Polynomial remainder question If you divide the polynomial $p(x)$ by $x-1$ the remainder is $2$.
If you divide $p(x)$ by $x-2$ the remainder is $1$.
Which is the remainder of $\dfrac{p(x)}{(x-1)(x-2)}$?

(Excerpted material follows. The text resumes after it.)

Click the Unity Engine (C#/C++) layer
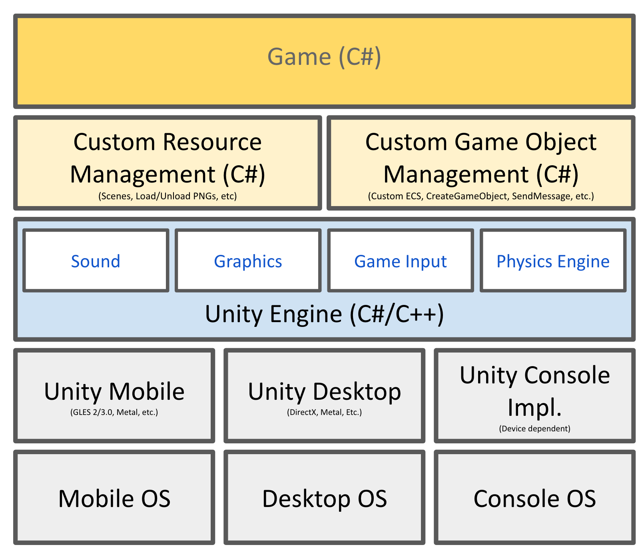Screen dimensions: 642x549 [x=324, y=315]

 A: Hint: Let $P(x)=(x-1)(x-2)Q(x)+ax+b$. You know $P(1)$ and $P(2)$. 
A: Given information:
$$\frac{P(x)}{x-1} \ \text{has remainder $2$}$$
$$\frac{P(x)}{x-2} \ \text{has remainder $1$}$$
We need to find the remainder of:
$$\frac{P(x)}{(x-1)(x-2)}$$

Remainder theorem:
$$\dfrac{P(x)}{D(x)}=Q(x)D(x)+R(x)$$
Where $P(x)$ is the dividend, $D(x)$ is the divisor, $Q(x)$ is the quotient and $R(x)$ is the remainder. We also know that $R(x)$ has to be of a degree less than the divisor. In this case we have our equations:
$$\frac{P(x)}{x-1}=Q_{1}(x)+2$$
$$\frac{P(x)}{x-2}=Q_{2}(x)+1$$
$$\frac{P(x)}{(x-1)(x-2)}=Q_{3}(x)+ax+b$$
We can rewrite these equations:
$$P(x)=Q_{1}(x)(x-1)+2$$
$$P(x)=Q_{2}(x)(x-2)+1$$
$$P(x)=Q_{3}(x)(x-1)(x-2)+ax+b$$
Now what do we do? We can find out two values of $P(x)$. When you plug in a value of $x=1$ to the first equation, you get $P(1)=2$. When you plug in a value of $x=2$ to the second equation, you get a value of $P(2)=1$. Plugging in these values of $x$ into our last equation gives us:
$$2=a+b$$
$$1=2a+b$$
This is a system of equations. We can solve for $a$ and $b$ using elimination. Subtracting the second equation from the first one gives us:
$$1=-a$$
$$a=-1$$
Plugging in the value of $a$ to either equation...
$$2=-1+b$$
$$b=3$$
Therefore our remainder is:
$$-x+3$$
Hope I helped.
A: It's a simple case of the Chinese Remainder Theorem where the moduli $\,m,\, m\!+\!1\,$ differ by $1.\,$ 
$${\rm mod}\ (m,m\!+\!1)\!:\ \  \begin{array}{} m\!+\!1\equiv (1,0)\\
 \ \ {-}m\equiv (0,1)\end{array}\ \Rightarrow\,\begin{eqnarray}(a,b) &\equiv& a(1,0)+b(0,1)\\ &\equiv& a(m\!+\!1)-bm\end{eqnarray}\qquad\ $$
In your example $\ m,m\!+\!1 = x\!-\!2,x\!-\!1\,$ so $\,(a,b) = (\color{#c00}1,\color{#0a0}2)\equiv \overbrace{\color{#c00}1(x\!-\!1)-\color{#0a0}2(x\!-\!2)}\equiv 3\!-\!x$
Remark $\ $ The method in Andre's answer is equivalent to using (Lagrange) interpolation, which is a special case of the Chinese Remainder Theorem.